Le texte suivant m’est inspiré par un commentaire de l’un de nos lecteurs.

«Je suis convaincu maintenant que le fait de prendre le temps d’annoncer que je suis porteur est bénéfique pour mon estime personnelle.»

Je me suis souvent demandé pourquoi j’annonçais toujours le coloc à quiconque m’offrait un préliminaire à une baise (même un one-night). La réponse est pourtant si simple: j’aurais été incapable de porter le poids de l’avoir transmis et encore moins sans avoir mis l’autre au courant. Cet aveu n’étant en fait que pour mon bénéfice personnel, un genre de protection anti-culpabilité.
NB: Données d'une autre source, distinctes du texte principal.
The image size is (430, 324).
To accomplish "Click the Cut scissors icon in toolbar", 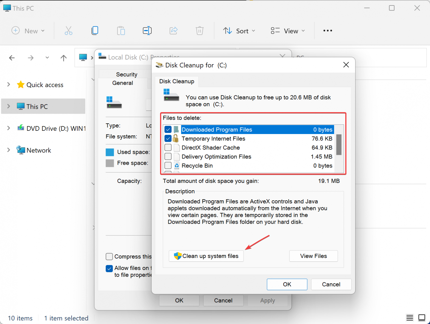I will [x=69, y=31].
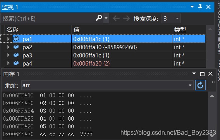Pin the Watch 1 panel with pushpin icon
220x140 pixels.
tap(200, 7)
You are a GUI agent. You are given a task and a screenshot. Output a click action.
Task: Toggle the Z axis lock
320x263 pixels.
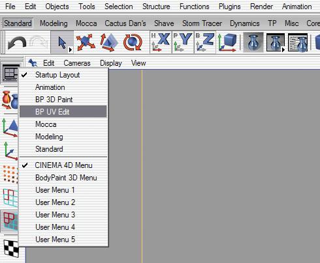pos(205,42)
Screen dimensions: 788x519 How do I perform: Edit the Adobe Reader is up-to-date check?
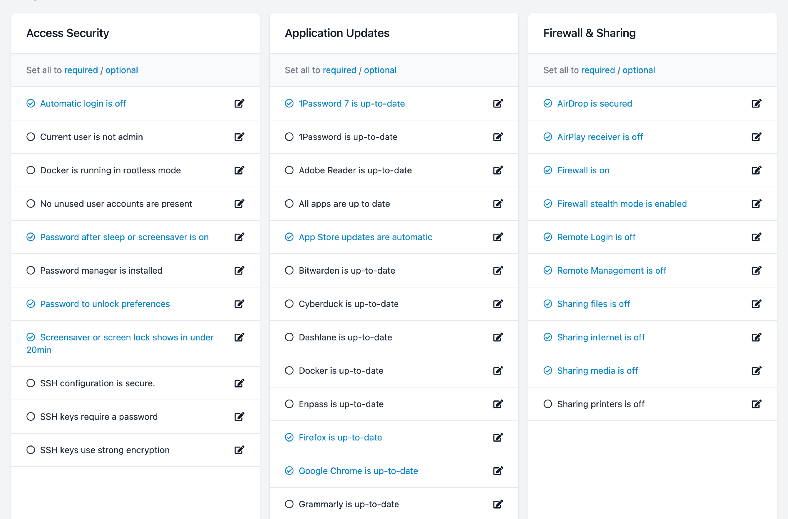pyautogui.click(x=498, y=170)
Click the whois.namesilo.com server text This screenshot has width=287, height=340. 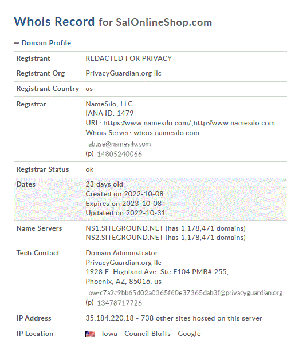coord(166,133)
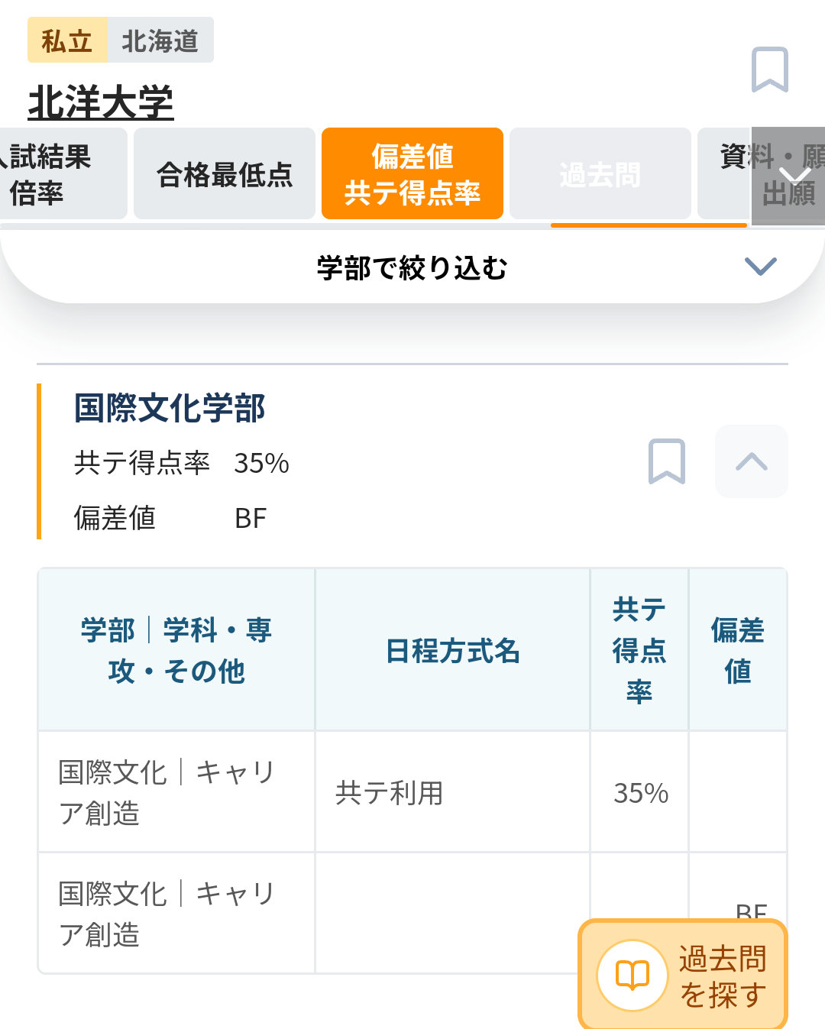Open the 北洋大学 title link
The height and width of the screenshot is (1029, 825).
pyautogui.click(x=101, y=102)
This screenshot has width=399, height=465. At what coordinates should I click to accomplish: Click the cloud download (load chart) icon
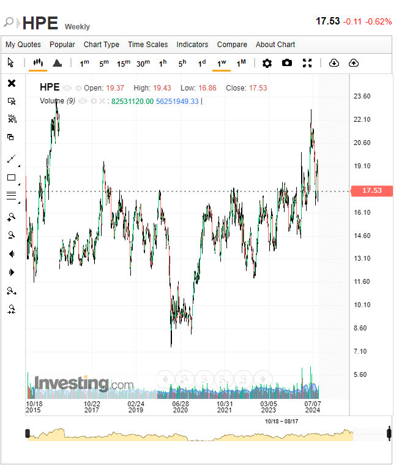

Notre lecteur écrivait aussi qu’il était passé de victime à écœurant… Comme il l’explique sur un commentaire qu’il a fait sur ce billet, il avait commencé à douter du fait qu’il avait vraiment l’herpès.  Un déni qui fut malheureusement fatal pour une nouvelle abonné au coloc qui, évidemment, accepta très mal cette nouvelle…

J’ai aussi connu un homme qui l’a transmis alors que l’autre personne (qui était au courant) en était à sa toute première relation sexuelle. Il s’est senti si responsable qu’il est resté en couple par culpabilité. Évidemment, la relation basée sur ce sentiment n’a pas pu durer.

Quant à moi, celui qui me l’a transmis est un parfait irresponsable qui a continué sa vie comme si de rien n’était, parsemant son petit virus à qui mieux mieux sans se sentir responsable et encore pire, en rejetant la faute sur l’autre… Il m’avait tout simplement accusé de l’avoir trompé.

Mais qu’en est-il des gens honnêtes qui le transmettent malgré eux? Comment se sentent-ils? Pour ma part je crois que ce aurait été un poids probablement plus difficile à supporter que de l’avoir attrapé.

Notre lecteur, en parlant de la jeune fille qui lui a transmis ajoute ceci:

«… la fille qui me l’a donné au CEGEP… J’étais fou de rage après elle, elle a eu peur ou honte je crois. Elle a changé de gang et on n’a pas eu de nouvelle d’elle. Et bien, aujourd’hui, si je la croise par hasard, je pense que je vais lui faire un gros câlin. Maudit que j’ai dû la blesser. Aujourd’hui, c’est moi qui comprends la tristesse qu’elle a eue.»

Comme quoi, tout est relatif… Et vous? Vous en pensez quoi?